What comes out well is the special relationship that has existed between manager Koos van Dijk and singer Herman Brood. Koos was not only a manager, but also acted as a kind of second mother who lovingly and devotedly cleaned up all the dirt and difficulties that Herman left behind (and there were many). The story mainly covers the period 1974-1979 and the events prior to and around the tour with the band through the U.S.A.

By choosing to have the story told from the memories of manager Koos, that role has gained an almost dominant position and it seems as if the lead role is not for Herman Brood, but for his manager and friend Koos. The role of Koos is also credibly and convincingly portrayed by Marcel Hensema, who himself was born and bred from Groningen and can sense the atmosphere excellently. Maybe it’s because of the accent, but there are also times when manager Koos is almost more like a character, like always interpreted perfectly. Then it sometimes takes on caricatural features.

Naturally, the film, after all, it remains a product, contains the necessary scenes that fit in with the life of sex and rock and roll. The groupies who would like to be “taken” by a celebrity also feature widely in this story. The drama that goes with Herman’s “Werdegang” when we see him more or less drifting into the status of a junkie is also unvarnished. There are hilarious scenes with Nina (played by Karina Smulders) and the blessing of the marriage by Reverend Simon Vinkenoog. Furthermore, there are a lot of too easy jokes in it, for example when Herman says during an arrest by German customs when he is anally examined: “It is not really rock and roll, a muff in your hole”.

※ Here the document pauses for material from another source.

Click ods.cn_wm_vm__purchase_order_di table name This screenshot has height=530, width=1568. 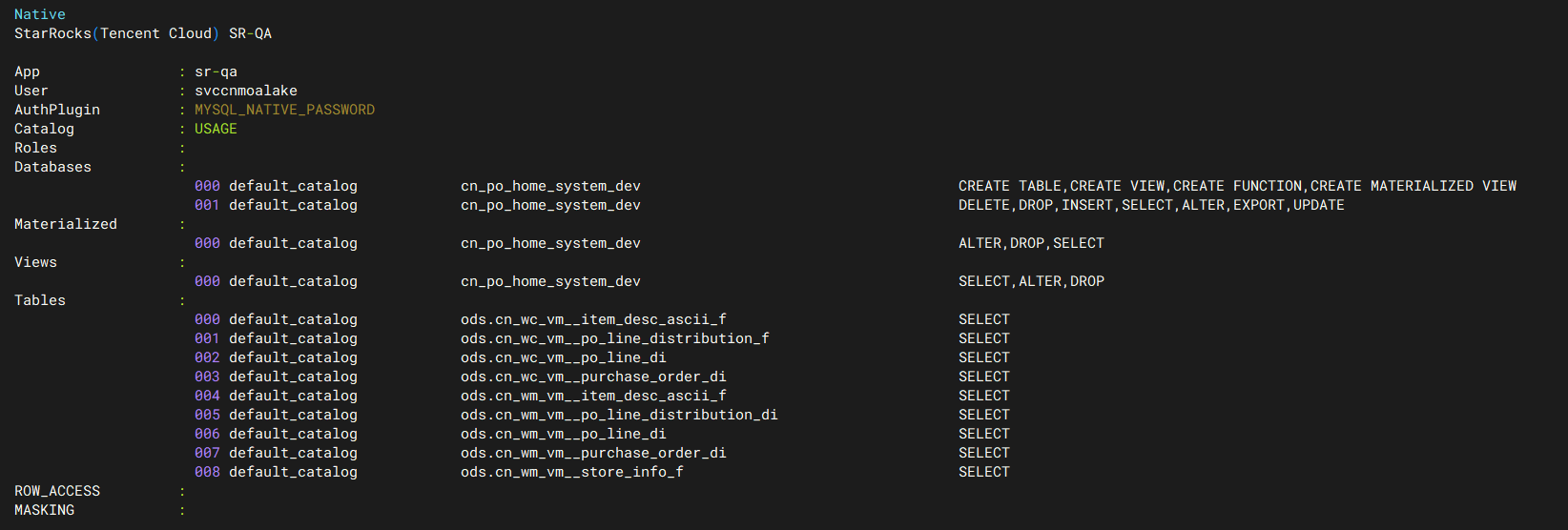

It didn’t turn out to be a really good movie, “Wild Romance” is more of a nice movie. There is deliberately little real historical material in the film. At the same time, this leads to the lack of real drama. Ultimately, the too smooth and somewhat superficial design is too predominant to turn it into a truly content-rich product.

It should be mentioned that it is also hardly possible to interpret Herman as Herman was, a very complicated personality that can hardly or not at all be controlled, more of a kind of loose cannon.

The fans will enjoy it, if only because of Herman Brood’s good music and the lifestyle that Herman represented, that’s all right. The more neutral spectator will not really get excited.